Abstract to the 26th NATO / CCMS International Technical Meeting on Air
Pollution Modelling and its Application in Istanbul, Turkey
Abstract:
The political changes in Europe with the opening of the East European Countries and the Reunion of Germany has changed the traffic situation in Central Europe dramatically. Especially in the South East of Germany in the greater area of Munich the traffic (air and ground) has increased significantly. The increasing vehicle movements in and around Munich (the airport of Munich has to manage more than 23 Million passengers a year) give a high contribution to the NOx and VOC emissions and therefore also to the air quality of the region. High O3 and NO2 concentrations in the vicinity of Munich during the summer reflect very well the influence of the traffic to the air pollution situation. To assess the influence of the emissions to the air pollution several modelling campaigns were performed in the greater area of Munich.
In the vicinity of Augsburg in May 2001 a measuring campaign and a modelling case study took place to assess the contribution of the city to the surrounding region. The results from the May campaign and of additional calculations in August 2001 show e.g. clearly the influence of the nearby highway to the air quality in that region.
Within the project MOBINET (Mobility in the conurbation Munich) new forms of mobility services, innovative traffic technologies and multimodal traffic management (sustainable mobility) were the main tasks of interest and part of air quality modelling studies. A base case study and a future trend scenario with the incorporation of the MOBINET tasks were preformed with the Multiscale Climate Chemistry Model (MCCM). Due to the expected small contributions (<10 %) of the MOBINET tasks to the overall mobility the changes in the emission inventory and therefore in the air quality calculations are very small. On the other side trend scenarios including all future investigations on emission reductions show quite clear a decrease of air pollutants in terms of O3 and NO2.

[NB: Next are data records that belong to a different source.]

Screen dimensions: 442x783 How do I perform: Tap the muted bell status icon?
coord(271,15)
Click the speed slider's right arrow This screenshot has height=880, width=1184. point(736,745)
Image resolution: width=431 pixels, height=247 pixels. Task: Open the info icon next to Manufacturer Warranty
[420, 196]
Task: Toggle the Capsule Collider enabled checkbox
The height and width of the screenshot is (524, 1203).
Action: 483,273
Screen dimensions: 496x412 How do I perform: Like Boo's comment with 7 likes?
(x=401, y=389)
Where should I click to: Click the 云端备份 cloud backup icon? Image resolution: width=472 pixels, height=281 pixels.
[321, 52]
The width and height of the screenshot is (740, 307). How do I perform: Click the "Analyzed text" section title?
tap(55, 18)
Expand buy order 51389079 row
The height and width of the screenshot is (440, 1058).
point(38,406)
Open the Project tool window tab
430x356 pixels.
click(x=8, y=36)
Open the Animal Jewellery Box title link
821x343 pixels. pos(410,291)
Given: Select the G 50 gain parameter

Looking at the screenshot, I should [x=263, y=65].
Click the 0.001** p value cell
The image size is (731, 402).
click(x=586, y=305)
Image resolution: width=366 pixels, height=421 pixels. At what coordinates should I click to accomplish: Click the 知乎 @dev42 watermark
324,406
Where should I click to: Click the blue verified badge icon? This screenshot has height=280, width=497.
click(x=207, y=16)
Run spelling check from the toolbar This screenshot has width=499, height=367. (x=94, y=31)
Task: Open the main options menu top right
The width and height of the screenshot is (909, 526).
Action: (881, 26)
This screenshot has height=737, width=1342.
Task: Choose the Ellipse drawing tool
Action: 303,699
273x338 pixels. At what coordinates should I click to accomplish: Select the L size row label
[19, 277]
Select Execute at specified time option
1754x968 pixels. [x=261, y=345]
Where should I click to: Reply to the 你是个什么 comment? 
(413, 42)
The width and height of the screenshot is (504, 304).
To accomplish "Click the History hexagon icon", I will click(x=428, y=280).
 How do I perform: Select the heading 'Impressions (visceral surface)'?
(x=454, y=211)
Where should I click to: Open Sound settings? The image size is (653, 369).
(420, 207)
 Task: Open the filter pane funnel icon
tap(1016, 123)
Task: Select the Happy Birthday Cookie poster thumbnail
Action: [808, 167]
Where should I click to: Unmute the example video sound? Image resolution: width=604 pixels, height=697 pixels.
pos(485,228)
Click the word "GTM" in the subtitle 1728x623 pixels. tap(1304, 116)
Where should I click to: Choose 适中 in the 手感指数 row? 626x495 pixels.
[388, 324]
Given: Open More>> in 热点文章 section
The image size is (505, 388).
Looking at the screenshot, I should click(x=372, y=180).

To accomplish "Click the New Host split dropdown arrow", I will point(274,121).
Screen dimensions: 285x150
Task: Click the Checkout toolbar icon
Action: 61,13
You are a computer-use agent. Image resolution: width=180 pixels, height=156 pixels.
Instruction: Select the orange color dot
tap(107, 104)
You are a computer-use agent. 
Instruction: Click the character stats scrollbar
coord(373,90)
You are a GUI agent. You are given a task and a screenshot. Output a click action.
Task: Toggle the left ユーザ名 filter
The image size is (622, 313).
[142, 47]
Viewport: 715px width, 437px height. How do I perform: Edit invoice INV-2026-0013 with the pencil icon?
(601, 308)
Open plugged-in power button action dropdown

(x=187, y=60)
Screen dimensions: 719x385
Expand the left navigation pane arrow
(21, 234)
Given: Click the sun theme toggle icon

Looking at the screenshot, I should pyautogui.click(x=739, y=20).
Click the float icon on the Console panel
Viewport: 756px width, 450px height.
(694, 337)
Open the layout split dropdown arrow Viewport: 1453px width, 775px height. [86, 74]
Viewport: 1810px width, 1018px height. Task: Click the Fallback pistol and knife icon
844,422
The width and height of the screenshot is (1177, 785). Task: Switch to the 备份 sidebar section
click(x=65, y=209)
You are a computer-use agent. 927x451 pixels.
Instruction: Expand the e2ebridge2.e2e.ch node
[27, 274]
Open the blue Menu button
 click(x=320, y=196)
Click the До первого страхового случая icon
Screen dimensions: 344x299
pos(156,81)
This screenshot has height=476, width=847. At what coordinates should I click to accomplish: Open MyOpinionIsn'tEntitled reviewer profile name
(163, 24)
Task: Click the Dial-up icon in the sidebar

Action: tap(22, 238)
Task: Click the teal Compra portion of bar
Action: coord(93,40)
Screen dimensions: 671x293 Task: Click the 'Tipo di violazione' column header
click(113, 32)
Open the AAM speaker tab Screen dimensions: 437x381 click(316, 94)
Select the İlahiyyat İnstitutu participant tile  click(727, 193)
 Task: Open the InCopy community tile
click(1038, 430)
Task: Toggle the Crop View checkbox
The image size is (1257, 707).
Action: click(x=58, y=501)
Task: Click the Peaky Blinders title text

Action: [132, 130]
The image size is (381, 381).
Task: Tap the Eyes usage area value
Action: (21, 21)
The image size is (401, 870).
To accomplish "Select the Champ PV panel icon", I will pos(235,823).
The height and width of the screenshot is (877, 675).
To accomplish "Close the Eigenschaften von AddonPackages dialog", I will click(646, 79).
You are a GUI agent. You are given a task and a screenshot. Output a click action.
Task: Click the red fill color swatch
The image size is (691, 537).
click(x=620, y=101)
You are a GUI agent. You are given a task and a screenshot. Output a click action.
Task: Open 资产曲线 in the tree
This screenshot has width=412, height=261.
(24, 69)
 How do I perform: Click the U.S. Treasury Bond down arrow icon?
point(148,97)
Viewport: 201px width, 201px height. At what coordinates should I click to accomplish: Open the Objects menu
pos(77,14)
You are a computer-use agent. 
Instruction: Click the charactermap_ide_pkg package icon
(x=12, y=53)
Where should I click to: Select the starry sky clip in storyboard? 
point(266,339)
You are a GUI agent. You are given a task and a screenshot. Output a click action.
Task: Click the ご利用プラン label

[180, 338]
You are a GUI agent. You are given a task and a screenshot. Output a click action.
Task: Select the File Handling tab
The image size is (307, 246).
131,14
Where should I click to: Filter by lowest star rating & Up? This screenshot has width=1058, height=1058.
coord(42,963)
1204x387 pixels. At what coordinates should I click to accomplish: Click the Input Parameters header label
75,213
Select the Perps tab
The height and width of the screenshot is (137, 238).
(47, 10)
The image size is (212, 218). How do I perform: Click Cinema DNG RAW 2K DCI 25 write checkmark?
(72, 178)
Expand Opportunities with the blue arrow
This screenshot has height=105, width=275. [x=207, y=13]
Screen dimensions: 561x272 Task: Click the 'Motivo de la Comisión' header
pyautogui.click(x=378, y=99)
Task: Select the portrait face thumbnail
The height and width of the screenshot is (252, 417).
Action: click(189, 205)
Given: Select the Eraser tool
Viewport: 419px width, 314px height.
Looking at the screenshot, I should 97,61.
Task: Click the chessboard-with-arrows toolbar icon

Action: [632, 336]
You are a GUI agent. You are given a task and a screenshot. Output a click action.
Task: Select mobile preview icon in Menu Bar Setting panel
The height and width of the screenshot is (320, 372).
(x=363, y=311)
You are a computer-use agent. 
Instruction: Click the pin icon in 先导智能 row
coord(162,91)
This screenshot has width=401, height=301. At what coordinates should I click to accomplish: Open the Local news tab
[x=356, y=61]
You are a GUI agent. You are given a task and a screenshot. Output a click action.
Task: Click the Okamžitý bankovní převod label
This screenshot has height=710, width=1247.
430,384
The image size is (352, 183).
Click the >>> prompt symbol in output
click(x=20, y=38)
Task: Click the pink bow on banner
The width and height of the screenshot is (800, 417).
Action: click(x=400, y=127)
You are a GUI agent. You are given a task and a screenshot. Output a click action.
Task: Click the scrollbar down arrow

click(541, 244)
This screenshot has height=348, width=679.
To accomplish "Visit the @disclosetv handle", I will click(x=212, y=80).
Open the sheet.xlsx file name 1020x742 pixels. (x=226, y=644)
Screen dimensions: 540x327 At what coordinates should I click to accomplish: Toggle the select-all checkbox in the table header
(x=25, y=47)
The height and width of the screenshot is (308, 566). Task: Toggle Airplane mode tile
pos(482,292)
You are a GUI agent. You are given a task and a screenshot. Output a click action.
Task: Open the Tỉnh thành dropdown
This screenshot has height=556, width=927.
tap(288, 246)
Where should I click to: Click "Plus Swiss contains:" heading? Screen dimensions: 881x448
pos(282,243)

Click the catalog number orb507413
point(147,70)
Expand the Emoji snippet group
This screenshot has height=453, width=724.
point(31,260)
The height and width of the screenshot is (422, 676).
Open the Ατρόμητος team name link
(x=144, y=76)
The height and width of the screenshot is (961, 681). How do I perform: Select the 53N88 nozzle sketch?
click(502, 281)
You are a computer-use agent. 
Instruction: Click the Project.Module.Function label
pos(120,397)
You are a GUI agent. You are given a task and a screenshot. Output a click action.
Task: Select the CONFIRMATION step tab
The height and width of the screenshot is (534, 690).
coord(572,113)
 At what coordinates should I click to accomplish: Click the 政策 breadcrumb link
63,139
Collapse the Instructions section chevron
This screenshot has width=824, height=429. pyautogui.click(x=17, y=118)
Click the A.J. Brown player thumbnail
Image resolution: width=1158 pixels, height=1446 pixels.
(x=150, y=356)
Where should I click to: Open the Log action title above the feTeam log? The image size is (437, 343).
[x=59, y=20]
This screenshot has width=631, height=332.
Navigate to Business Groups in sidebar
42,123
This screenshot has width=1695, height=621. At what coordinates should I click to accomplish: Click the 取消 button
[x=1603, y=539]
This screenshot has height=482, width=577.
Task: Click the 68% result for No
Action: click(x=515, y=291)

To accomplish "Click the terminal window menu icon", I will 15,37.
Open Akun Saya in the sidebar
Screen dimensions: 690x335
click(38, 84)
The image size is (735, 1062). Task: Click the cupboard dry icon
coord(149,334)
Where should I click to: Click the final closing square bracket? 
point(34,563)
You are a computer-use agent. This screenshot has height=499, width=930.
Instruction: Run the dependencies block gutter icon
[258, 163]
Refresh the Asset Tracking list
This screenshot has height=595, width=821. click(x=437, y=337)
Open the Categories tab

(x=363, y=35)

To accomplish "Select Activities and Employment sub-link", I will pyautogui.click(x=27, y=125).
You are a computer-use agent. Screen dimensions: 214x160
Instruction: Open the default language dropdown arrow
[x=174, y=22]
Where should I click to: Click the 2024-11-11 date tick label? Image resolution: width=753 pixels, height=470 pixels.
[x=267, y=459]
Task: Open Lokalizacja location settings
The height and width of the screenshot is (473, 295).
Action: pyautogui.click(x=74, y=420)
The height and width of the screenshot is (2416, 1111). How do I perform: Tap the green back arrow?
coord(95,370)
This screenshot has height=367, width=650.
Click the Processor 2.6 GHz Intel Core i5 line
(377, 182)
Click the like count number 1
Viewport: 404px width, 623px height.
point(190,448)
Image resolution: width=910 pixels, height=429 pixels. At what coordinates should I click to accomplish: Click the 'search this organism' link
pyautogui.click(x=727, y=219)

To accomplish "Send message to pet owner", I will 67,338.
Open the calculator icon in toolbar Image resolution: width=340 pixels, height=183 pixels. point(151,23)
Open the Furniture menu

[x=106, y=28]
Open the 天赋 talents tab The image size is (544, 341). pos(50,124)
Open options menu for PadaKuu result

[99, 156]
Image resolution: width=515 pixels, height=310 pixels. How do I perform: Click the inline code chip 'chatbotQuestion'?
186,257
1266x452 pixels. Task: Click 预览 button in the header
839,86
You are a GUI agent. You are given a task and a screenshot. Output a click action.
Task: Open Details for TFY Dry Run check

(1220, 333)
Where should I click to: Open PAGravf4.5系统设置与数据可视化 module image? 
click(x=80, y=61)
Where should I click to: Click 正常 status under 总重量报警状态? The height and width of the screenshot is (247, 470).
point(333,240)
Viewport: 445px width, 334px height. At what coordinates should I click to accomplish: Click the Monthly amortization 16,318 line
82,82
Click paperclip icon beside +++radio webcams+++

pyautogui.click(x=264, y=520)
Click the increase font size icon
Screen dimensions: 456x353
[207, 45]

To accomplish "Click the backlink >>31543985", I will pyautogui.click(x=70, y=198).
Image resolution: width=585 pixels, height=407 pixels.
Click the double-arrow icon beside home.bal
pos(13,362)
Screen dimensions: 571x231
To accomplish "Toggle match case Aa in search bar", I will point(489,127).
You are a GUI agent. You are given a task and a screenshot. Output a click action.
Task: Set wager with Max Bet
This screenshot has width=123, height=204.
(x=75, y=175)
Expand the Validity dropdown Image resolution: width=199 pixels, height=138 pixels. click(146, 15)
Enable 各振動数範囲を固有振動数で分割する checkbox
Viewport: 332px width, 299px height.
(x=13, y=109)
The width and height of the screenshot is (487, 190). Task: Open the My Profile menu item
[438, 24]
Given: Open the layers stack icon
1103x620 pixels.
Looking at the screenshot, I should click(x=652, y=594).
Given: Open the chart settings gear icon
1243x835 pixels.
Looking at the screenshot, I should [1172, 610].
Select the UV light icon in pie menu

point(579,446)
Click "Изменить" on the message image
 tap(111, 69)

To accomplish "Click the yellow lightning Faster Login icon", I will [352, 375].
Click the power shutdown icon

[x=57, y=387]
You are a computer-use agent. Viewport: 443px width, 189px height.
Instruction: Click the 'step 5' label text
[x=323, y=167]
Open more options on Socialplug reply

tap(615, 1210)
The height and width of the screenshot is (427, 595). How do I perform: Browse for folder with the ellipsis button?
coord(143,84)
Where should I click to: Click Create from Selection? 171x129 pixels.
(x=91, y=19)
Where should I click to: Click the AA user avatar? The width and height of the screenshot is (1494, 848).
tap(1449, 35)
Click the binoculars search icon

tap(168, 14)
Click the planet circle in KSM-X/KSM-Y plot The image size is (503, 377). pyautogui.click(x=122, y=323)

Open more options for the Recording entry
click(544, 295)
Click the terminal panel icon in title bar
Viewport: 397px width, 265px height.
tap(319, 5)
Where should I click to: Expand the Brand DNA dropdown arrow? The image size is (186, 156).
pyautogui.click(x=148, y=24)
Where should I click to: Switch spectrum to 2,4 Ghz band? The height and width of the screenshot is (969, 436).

The dispersion model with full photochemistry, which was used for the simulations is based on the well-documented fifth-generation NCAR/Penn State Mesoscale Model, MM5. MM5 includes a multiple-nesting capability, nonhydrostatic dynamics and FDDA capability as well as other options for modelling microphysical processes. Additional to this, two separate gas-phase chemistry mechanisms (RADM2 and RACM) with 39 and 47 chemical species respectively and particulate matter (PM10) as a passive tracer are included. The online coupling of meteorology and chemistry provides fully consistent results with no interpolation of data in contrast to off-line coupled chemistry and transport models.